Despite this, Bolton Council is refusing to undertake a wholesale review of hump sizes, apparently on the grounds that this would be "prohibitively expensive".

As alluded to in the article, the expense which the council considers prohibitive is not the cost of the surveys themselves, but the cost of correcting the large number of defects that the surveys would undoubtedly find.

Historically, the council does not seem to have taken such a view on what can be considered prohibitively expensive when instructing home owners to demolish extensions because they had accidentally been built slightly too high, or slightly too close to an adjacent boundary. This seems very much like "one rule for them and another for us".

If anyone is concerned regarding the size (and hence legality) of speed humps in their area, I would advise them to write to the council's "freedom of information act" officer, Mr Carl Wiper, at the Town Hall.
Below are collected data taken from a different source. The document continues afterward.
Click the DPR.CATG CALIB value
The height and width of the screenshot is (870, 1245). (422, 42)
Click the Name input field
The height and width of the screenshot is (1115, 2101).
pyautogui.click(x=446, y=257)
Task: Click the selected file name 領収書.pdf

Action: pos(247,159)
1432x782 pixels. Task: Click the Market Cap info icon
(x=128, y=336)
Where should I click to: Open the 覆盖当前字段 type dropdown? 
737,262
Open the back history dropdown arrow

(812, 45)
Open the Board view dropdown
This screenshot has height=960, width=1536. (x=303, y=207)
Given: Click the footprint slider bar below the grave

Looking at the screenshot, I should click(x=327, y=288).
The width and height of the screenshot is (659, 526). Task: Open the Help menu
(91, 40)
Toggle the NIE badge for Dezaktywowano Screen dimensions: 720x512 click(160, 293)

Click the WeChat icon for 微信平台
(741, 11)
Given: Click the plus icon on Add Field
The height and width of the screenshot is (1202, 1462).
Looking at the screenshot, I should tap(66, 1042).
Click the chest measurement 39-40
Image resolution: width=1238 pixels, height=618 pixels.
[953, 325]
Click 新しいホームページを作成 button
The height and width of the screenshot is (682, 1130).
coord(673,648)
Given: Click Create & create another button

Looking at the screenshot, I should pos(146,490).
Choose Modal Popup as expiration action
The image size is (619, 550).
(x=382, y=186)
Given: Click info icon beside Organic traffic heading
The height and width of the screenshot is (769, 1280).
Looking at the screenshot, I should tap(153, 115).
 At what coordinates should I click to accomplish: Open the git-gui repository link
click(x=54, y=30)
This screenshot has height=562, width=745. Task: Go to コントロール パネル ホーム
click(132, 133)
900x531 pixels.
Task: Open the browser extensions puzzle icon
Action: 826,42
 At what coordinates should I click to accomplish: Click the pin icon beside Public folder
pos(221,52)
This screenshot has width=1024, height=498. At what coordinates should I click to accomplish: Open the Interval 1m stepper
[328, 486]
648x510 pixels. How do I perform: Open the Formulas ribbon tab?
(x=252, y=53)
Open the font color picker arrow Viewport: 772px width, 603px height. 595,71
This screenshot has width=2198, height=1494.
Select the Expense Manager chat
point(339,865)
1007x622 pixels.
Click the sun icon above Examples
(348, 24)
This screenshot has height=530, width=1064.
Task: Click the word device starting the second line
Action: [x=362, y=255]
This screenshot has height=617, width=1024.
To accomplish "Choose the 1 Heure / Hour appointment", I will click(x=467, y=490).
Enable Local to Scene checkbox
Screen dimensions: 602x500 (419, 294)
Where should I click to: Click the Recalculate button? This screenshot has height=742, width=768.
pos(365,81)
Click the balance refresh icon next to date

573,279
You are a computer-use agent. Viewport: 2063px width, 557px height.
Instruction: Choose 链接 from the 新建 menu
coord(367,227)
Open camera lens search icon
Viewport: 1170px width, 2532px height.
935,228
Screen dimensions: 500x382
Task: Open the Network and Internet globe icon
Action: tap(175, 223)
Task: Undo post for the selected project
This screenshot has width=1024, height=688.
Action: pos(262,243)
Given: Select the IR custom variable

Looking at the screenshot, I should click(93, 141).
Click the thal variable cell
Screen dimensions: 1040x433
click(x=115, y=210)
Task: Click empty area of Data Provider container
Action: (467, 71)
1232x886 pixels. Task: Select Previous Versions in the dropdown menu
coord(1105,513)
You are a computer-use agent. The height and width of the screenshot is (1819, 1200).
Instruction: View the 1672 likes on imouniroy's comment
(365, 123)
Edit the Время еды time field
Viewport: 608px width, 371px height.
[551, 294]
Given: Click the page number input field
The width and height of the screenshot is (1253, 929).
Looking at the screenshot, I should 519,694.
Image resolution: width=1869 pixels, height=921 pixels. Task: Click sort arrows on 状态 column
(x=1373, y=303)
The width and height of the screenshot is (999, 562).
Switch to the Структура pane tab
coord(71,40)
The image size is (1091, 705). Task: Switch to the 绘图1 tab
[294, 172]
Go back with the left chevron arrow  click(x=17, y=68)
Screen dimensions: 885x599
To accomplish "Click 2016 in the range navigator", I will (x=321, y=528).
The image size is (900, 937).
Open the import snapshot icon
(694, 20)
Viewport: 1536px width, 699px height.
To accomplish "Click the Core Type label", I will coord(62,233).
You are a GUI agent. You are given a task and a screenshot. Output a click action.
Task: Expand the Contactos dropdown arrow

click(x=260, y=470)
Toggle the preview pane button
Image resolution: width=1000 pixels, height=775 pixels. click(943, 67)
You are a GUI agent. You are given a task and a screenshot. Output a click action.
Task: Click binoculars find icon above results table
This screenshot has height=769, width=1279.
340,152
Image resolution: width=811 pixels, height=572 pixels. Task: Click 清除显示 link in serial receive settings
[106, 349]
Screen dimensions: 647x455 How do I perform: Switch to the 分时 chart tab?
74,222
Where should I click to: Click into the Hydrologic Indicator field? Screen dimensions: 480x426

The council's highways & engineering division should routinely take "as built" surveys of the various traffic calming schemes, as and when they are completed. (If they do not take such surveys, then there is clearly something very wrong with their control over the work undertaken. How do they authorise payment of the contractor, when they do not know that he has built what was requested?). I believe that, under the Freedom of Information Act, any individual within the borough can then request copies of these surveys (as I have just done for two schemes in my local area).

It should be noted that one of the more important issues regarding the size of any speed hump is the gradient of the slopes for the on and off ramps. I understand that these slopes are required to be less than 1 in 18, as any greater can result in damage to vehicles and their occupants.